LECTURES

Our lectures always start at 11:00 on a Tuesday. It is usually the last Tuesday of the month but do look at the actual details as that sometimes changes. The lectures are held at the Pavilion Arts Centre in Buxton with the Pavilion Gardens Car Park (off Burlington Road) near by.

She Loves You
(The Music of The Sixties 1960-64)

26 March 2024

The Beatles performing in Buxton in 1963
Do you recognise anyone?

By 1960 interest in rock ‘n’ roll had started to fade, its biggest star was moving on and a new generation of teenagers were seeking something different. It came in the form of the Beatles, who broke all the rules and all the records.
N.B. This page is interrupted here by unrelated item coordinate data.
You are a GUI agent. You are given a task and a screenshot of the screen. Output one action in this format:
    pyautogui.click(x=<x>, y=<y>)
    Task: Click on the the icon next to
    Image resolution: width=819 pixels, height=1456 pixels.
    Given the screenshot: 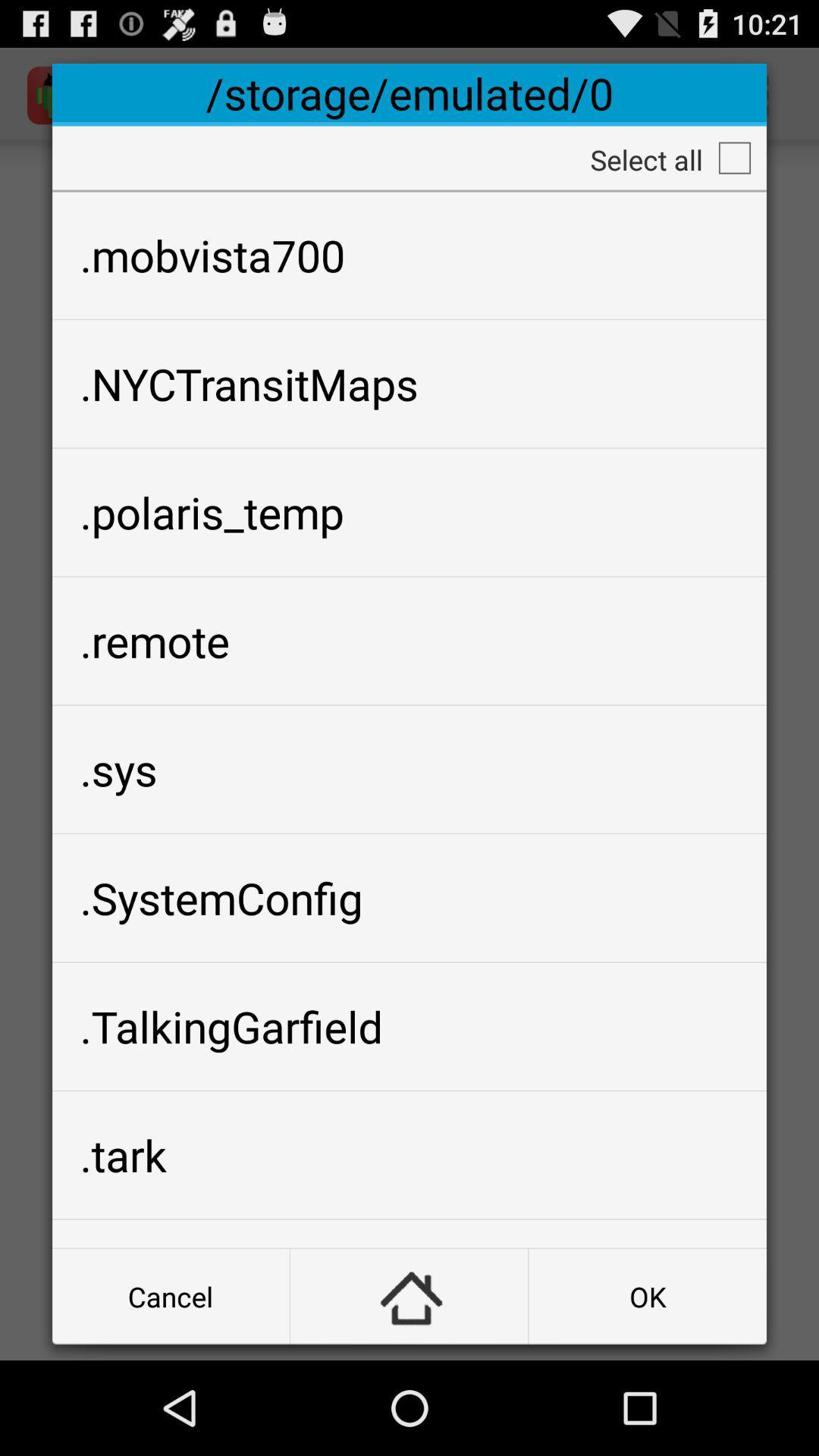 What is the action you would take?
    pyautogui.click(x=648, y=1295)
    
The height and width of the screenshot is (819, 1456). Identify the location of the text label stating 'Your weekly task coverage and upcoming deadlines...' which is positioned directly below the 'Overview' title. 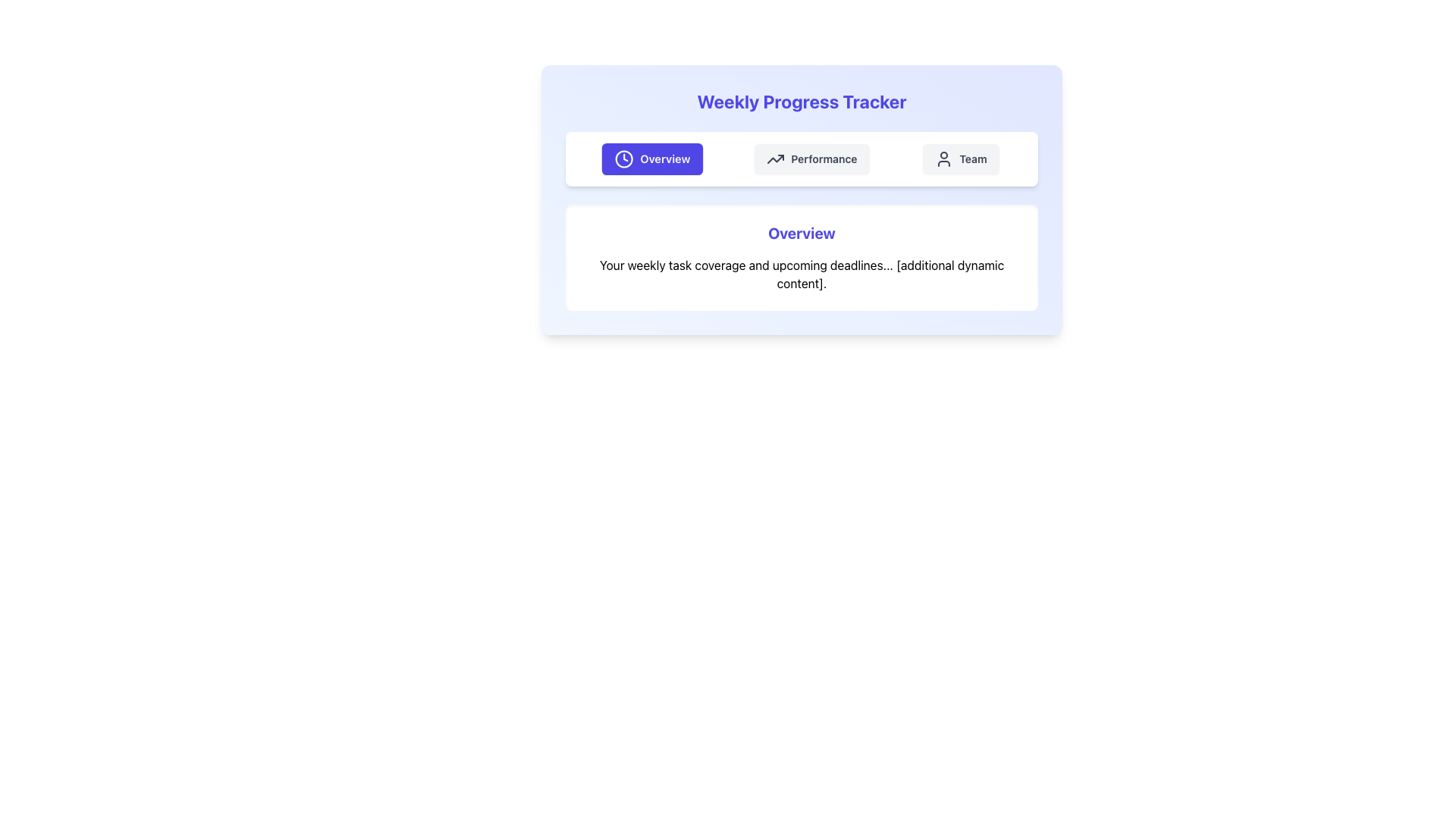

This is the story of the first five years of the 1960s, one of the most creative and innovative periods in the history of music, featuring all the major artists, important songs and principle musical genres.

Steve King


Gender and the Body
Kept Behind Curtains: The Story of The Nude

30 April 2024

The nude is still seen in our modern age, and indeed has been seen for quite some time as the pinnacle of creative artistic perfection, but throughout the course of art history the notion of the perfect body and consequently gender has been constantly reshaped and redefined. This lecture will look at the continuing fascination with representation of the body in sculpture and in painting across the ages, with sculpture from the 4th century BC, painting from the Renaissance, and through to the modern age with paintings from the Impressionists. This span of time will encompass iconic works within this lecture by Botticelli, Raphael, Titian, Bernini, Degas, Renoir and Velázquez, to name but a few. Moreover this lecture will look at the reasons that lay behind the commissioning of such images. What were their purposes, who were the patrons behind these images, and what, if any, hidden riddles; signs and symbols are hidden within these seemingly enigmatic and flawless images of perfection. As this lecture charts the ever-changing attitude towards the nude as a subject we will look at the treatment of nudes by collectors and museums in the 19th century, as we set the scene and chart the many and varied approaches to this subject that has become synonymous with the very idea of art itself; indeed finally asking ourselves, ‘if this is art’, how did it become so and why?

Leslie Primo


The Explosive World of Cornelia Parker

21 May 2024

(note: a week earlier than usual)

Contemporary sculptor and installation artist Cornelia Parker is best known for her large-scale installations such as her (literally!) explosive work Cold Dark Matter: An Exploded View (1991), in which Parker took the archetypal British garden shed, and its contents, and had it blown up by the British Army!  The debris is then installed around a single light bulb, creating the dramatic effect of an explosion frozen in time. Intrigued as she is with the idea of ‘cartoon deaths’, of things being squashed, stretched, dropped from a height or detonated, she transforms everyday objects in order to investigate their nature and value. However, such destruction very often results in work of extraordinary beauty and maps an intriguing and unique thought process.